Document excerpt: Begin

The great writers’ guide to happiness

The author who wrote a bestselling guide to picking up girls has a new book in the shops. Neil Strauss’s Everyone Loves You When You’re Dead considers his interviews with the famous, mostly pop stars, and teases out lessons in life from them. Cher believes we should trust our instincts. Jerry Lee Lewis is in favour of not dwelling on the past. Merle Haggard thinks we should live in truth. The book has caused a mini-blizzard of publicity but seems to be based on a flawed idea. Chuck Berry may have written some great songs, for example, but he would be some way from being my first choice as a life coach.

It is writers we should be turning to – those whose lives have been spent working on their own version of the truth. As it happens, I have been collecting material for The Great Writers’ Guide To Life, Contentment and Everyday Wisdom for a few years now.

Perhaps the time has arrived to share the main conclusions of literature’s happiness gurus.

Document excerpt: End
Information supplied: Begin

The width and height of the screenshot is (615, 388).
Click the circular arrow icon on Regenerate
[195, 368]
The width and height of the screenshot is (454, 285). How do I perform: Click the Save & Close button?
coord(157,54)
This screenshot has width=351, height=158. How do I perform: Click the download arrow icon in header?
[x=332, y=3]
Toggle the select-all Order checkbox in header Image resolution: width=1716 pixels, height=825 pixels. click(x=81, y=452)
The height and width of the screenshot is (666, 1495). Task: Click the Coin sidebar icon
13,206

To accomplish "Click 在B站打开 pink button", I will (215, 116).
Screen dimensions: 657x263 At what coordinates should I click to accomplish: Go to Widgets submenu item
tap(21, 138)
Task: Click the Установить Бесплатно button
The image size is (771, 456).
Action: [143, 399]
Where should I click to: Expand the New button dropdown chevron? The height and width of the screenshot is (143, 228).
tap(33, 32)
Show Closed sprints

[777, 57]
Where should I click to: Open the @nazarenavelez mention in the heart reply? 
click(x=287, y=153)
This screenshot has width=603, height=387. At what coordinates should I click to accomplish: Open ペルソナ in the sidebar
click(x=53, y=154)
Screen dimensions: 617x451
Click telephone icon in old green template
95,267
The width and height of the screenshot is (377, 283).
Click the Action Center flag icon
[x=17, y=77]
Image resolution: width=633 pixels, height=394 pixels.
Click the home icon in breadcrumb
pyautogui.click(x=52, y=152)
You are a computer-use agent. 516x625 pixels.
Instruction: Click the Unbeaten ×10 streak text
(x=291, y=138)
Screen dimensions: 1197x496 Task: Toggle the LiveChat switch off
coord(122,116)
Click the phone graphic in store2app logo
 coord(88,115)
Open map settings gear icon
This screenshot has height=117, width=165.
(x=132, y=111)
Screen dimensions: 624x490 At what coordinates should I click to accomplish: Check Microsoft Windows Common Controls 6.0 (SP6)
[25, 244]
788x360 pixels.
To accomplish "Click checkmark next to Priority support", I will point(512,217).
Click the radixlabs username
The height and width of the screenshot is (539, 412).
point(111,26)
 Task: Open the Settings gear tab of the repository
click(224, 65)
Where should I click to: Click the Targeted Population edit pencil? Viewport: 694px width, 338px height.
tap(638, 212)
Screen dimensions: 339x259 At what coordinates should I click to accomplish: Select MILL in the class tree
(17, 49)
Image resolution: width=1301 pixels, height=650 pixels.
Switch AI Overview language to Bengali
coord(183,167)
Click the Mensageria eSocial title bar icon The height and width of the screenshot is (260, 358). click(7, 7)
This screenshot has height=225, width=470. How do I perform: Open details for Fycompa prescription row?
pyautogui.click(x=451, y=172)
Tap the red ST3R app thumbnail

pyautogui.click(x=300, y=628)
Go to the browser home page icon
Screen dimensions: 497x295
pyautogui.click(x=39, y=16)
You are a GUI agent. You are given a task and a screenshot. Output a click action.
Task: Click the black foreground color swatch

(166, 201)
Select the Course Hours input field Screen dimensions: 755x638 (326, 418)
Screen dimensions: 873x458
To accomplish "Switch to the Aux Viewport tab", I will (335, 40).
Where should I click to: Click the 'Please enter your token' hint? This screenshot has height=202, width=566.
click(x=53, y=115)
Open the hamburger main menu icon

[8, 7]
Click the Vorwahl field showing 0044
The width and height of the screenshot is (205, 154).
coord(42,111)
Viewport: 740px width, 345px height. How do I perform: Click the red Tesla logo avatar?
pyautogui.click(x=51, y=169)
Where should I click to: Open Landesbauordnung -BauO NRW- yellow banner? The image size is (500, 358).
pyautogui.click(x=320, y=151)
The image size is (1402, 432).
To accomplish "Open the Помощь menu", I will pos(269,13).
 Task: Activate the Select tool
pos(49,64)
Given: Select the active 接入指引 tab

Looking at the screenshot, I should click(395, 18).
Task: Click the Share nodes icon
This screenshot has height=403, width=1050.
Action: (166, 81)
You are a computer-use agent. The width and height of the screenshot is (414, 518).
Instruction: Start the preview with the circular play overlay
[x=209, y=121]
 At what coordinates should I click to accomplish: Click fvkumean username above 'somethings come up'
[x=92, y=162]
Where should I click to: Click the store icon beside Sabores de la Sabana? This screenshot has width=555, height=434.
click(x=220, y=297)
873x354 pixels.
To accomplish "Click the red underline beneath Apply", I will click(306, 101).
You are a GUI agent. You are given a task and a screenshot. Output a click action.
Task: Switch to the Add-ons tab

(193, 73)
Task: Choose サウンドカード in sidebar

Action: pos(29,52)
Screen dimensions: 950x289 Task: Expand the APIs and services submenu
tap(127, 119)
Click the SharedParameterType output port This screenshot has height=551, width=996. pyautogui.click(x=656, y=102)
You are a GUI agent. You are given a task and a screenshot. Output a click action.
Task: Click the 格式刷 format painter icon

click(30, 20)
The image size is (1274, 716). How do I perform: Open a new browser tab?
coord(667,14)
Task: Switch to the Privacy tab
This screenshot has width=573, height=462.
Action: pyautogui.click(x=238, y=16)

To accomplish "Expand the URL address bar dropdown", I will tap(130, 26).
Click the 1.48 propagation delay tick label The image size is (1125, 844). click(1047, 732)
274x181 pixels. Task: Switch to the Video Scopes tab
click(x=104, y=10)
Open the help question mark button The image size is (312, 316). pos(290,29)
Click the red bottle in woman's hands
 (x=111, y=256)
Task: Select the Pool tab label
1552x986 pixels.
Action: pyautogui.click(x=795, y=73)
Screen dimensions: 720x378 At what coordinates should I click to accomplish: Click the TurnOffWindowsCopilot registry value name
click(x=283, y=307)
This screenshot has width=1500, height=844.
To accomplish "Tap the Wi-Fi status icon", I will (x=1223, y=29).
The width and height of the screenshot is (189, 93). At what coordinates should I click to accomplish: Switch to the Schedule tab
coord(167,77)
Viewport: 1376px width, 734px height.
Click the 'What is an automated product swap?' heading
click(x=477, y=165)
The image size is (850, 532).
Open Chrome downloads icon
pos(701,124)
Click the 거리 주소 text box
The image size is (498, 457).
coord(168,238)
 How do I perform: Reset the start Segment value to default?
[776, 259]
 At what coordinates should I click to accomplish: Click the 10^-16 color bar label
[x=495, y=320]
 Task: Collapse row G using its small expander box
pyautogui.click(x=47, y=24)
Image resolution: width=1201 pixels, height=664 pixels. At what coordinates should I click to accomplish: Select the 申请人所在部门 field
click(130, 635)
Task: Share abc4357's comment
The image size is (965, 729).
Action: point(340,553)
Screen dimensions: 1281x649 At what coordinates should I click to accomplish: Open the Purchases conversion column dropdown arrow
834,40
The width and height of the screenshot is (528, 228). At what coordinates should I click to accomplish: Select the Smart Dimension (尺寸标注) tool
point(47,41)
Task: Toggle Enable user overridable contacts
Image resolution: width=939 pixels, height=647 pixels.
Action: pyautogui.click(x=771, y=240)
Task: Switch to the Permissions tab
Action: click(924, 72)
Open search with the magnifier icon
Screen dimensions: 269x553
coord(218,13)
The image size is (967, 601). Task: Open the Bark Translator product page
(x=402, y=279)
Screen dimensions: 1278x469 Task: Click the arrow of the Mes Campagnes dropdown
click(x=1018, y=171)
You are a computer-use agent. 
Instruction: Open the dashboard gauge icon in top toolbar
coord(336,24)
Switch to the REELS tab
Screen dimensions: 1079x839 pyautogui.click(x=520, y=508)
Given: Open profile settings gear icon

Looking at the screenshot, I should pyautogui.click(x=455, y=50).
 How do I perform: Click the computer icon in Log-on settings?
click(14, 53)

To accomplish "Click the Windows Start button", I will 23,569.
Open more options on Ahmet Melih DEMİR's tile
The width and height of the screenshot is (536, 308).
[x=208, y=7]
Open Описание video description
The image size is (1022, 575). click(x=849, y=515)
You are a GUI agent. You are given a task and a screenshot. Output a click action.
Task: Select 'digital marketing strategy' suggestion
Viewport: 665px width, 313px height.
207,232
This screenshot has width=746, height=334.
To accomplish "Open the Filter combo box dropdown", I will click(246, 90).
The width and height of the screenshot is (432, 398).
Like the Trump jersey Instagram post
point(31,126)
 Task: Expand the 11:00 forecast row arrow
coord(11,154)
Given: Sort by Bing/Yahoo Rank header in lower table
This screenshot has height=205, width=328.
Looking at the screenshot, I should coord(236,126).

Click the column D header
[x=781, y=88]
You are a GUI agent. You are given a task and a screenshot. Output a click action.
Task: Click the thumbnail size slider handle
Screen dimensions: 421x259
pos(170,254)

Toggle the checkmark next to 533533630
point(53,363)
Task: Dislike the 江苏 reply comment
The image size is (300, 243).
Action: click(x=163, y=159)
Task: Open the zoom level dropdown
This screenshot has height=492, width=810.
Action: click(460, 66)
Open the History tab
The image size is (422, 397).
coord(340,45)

Information supplied: End

Task list -
a) In the article on writers and happiness:
(i) What does Cher believe we should do?
(ii) Who does the author say we should be turning to?
(iii) What is the title of the book the author has been collecting material for?
b) Can you extract the stretch of the article on writers and happiness from "The great writers’ guide to happiness" through "few years now.", word for word?
The data above is separate from the article on writers and happiness.

Solutions -
a)
(i) Trust our instincts.
(ii) Writers.
(iii) The Great Writers’ Guide To Life, Contentment and Everyday Wisdom.

b)
The great writers’ guide to happiness

The author who wrote a bestselling guide to picking up girls has a new book in the shops. Neil Strauss’s Everyone Loves You When You’re Dead considers his interviews with the famous, mostly pop stars, and teases out lessons in life from them. Cher believes we should trust our instincts. Jerry Lee Lewis is in favour of not dwelling on the past. Merle Haggard thinks we should live in truth. The book has caused a mini-blizzard of publicity but seems to be based on a flawed idea. Chuck Berry may have written some great songs, for example, but he would be some way from being my first choice as a life coach.

It is writers we should be turning to – those whose lives have been spent working on their own version of the truth. As it happens, I have been collecting material for The Great Writers’ Guide To Life, Contentment and Everyday Wisdom for a few years now.